= Goal of the exercise =
Only the lines from the one that contains "The image size is (1008, 1204)." through the final line of the entries should be repeated, exactly as written.

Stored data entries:
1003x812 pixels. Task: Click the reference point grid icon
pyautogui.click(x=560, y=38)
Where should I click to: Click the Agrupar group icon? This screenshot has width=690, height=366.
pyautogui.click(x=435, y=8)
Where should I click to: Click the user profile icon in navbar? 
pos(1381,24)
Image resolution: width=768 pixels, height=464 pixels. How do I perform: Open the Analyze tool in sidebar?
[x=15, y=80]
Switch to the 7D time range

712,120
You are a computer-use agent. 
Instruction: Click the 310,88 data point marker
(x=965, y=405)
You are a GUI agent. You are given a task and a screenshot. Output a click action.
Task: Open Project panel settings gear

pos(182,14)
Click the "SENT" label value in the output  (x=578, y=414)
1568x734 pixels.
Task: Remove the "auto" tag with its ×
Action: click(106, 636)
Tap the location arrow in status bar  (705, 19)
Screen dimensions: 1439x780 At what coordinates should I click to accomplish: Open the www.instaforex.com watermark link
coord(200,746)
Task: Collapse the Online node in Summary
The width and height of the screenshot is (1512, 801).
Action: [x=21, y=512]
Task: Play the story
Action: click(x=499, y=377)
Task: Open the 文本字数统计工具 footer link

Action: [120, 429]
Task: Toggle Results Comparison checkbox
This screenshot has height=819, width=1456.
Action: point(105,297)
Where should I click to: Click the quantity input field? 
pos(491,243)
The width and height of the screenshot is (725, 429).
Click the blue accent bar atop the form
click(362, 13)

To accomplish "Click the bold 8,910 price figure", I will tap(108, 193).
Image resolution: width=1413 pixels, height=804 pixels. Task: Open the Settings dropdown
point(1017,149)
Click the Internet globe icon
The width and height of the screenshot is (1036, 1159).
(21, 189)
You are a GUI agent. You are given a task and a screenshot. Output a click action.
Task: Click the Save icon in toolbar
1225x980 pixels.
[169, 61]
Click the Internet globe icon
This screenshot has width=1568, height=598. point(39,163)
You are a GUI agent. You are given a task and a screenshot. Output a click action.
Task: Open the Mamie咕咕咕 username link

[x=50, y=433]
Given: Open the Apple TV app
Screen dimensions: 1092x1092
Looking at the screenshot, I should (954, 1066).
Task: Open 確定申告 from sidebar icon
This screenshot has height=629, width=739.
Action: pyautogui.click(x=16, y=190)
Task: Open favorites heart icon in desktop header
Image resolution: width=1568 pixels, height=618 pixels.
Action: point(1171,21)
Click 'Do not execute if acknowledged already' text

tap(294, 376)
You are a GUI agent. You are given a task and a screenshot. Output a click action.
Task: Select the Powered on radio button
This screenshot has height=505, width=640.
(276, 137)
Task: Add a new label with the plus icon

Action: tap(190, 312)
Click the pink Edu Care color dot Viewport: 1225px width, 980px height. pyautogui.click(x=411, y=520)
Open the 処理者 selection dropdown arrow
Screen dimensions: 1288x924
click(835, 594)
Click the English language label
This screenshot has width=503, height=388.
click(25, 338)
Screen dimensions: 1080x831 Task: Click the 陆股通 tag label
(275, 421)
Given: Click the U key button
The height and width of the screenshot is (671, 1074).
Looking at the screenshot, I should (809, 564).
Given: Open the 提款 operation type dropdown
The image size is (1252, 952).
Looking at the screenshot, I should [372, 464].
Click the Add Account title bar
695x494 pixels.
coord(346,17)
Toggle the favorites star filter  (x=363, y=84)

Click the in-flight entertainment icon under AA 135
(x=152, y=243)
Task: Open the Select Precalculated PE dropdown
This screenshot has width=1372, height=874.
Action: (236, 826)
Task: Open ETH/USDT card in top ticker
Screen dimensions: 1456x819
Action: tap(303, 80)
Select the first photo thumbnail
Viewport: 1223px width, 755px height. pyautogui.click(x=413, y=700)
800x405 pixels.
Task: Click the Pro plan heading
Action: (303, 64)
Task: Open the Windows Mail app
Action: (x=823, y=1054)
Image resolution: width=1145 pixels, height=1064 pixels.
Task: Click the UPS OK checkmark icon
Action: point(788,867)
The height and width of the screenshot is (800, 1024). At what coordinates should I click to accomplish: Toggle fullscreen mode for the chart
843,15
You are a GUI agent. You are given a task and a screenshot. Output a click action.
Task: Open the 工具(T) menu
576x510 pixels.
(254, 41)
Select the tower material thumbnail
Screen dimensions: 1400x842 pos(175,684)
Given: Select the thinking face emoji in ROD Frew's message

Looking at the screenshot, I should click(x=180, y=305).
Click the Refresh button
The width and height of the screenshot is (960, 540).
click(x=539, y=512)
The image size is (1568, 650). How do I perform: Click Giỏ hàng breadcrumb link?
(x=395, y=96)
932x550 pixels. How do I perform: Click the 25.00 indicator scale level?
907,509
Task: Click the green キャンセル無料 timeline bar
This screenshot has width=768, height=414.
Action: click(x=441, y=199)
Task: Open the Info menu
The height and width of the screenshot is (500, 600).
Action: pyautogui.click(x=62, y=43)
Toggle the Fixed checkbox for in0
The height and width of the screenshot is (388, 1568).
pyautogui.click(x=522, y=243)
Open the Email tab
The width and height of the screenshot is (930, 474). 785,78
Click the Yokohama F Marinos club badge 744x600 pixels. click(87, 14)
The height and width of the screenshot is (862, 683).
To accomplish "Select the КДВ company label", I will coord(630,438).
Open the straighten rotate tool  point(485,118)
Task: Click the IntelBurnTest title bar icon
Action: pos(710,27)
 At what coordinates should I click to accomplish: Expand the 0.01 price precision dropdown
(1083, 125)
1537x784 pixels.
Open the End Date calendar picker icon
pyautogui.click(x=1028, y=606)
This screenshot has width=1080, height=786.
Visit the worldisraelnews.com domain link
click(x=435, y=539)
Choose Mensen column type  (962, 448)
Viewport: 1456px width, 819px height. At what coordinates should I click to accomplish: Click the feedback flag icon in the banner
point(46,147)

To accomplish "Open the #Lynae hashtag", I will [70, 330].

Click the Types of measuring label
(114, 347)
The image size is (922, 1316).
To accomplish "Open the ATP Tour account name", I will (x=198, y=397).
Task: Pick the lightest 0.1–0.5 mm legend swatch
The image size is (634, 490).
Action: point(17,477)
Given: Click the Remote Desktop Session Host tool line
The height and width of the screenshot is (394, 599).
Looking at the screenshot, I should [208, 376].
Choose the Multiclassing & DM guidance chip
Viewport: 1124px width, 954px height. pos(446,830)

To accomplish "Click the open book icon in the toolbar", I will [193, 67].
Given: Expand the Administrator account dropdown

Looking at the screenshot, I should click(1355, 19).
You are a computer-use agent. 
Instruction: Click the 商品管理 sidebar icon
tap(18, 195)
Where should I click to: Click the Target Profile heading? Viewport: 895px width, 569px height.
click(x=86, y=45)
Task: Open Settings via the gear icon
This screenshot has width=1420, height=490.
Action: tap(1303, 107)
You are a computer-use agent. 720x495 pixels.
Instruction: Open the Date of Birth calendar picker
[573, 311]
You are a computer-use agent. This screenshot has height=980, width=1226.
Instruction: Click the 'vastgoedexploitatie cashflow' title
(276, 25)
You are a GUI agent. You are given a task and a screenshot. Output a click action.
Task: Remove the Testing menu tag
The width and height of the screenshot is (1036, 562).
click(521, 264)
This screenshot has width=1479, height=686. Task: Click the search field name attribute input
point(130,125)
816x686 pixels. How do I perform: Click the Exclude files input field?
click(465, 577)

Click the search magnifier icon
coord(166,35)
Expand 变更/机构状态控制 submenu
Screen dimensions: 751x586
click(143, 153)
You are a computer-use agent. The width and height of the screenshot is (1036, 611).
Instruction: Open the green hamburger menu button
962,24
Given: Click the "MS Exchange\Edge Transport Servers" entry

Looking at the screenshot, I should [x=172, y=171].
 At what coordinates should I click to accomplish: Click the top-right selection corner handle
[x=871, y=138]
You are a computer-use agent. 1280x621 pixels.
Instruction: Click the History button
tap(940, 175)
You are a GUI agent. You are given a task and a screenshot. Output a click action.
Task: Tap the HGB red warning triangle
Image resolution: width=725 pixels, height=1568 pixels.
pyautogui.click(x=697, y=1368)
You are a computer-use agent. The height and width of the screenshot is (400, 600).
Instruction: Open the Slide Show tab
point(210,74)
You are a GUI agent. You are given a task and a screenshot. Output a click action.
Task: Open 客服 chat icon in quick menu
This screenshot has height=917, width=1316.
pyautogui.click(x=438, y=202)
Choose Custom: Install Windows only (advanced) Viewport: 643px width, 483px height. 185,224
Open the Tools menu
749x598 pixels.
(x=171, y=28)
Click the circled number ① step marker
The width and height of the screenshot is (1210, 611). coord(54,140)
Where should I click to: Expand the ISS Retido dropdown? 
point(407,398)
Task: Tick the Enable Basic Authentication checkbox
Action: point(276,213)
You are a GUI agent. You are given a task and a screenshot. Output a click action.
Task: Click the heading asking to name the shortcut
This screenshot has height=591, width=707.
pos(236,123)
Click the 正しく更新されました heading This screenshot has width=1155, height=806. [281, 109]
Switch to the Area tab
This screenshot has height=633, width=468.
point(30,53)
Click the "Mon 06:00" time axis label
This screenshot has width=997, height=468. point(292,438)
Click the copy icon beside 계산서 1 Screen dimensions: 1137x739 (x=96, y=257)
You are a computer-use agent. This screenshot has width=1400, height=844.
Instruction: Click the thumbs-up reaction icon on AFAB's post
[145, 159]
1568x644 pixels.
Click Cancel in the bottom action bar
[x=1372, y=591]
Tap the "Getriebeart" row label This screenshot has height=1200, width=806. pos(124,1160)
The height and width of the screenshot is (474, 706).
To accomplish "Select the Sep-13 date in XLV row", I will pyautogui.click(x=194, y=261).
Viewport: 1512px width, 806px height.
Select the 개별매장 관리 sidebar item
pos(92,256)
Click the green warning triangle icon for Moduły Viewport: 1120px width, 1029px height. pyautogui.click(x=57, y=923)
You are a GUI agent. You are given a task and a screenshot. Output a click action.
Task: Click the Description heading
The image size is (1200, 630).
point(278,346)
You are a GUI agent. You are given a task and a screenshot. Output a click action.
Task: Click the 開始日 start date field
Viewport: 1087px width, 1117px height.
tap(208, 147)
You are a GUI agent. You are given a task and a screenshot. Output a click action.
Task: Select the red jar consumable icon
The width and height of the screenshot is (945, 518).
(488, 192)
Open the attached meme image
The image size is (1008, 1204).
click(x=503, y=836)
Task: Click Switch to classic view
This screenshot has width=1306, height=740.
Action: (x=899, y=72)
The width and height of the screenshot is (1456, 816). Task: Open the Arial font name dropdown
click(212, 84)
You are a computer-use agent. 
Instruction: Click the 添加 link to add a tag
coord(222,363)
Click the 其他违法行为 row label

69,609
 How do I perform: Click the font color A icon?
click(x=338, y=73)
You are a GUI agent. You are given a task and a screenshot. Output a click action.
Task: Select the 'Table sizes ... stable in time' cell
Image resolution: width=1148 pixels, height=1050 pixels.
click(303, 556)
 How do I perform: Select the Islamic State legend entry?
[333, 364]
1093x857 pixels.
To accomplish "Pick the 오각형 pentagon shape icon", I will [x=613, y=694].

= Output for this task =
The image size is (1008, 1204).
click(x=503, y=836)
Task: Click Switch to classic view
This screenshot has width=1306, height=740.
Action: (x=899, y=72)
The width and height of the screenshot is (1456, 816). Task: Open the Arial font name dropdown
click(212, 84)
You are a computer-use agent. 
Instruction: Click the 添加 link to add a tag
coord(222,363)
Click the 其他违法行为 row label

69,609
 How do I perform: Click the font color A icon?
click(x=338, y=73)
You are a GUI agent. You are given a task and a screenshot. Output a click action.
Task: Select the 'Table sizes ... stable in time' cell
Image resolution: width=1148 pixels, height=1050 pixels.
click(303, 556)
 How do I perform: Select the Islamic State legend entry?
[333, 364]
1093x857 pixels.
To accomplish "Pick the 오각형 pentagon shape icon", I will [x=613, y=694].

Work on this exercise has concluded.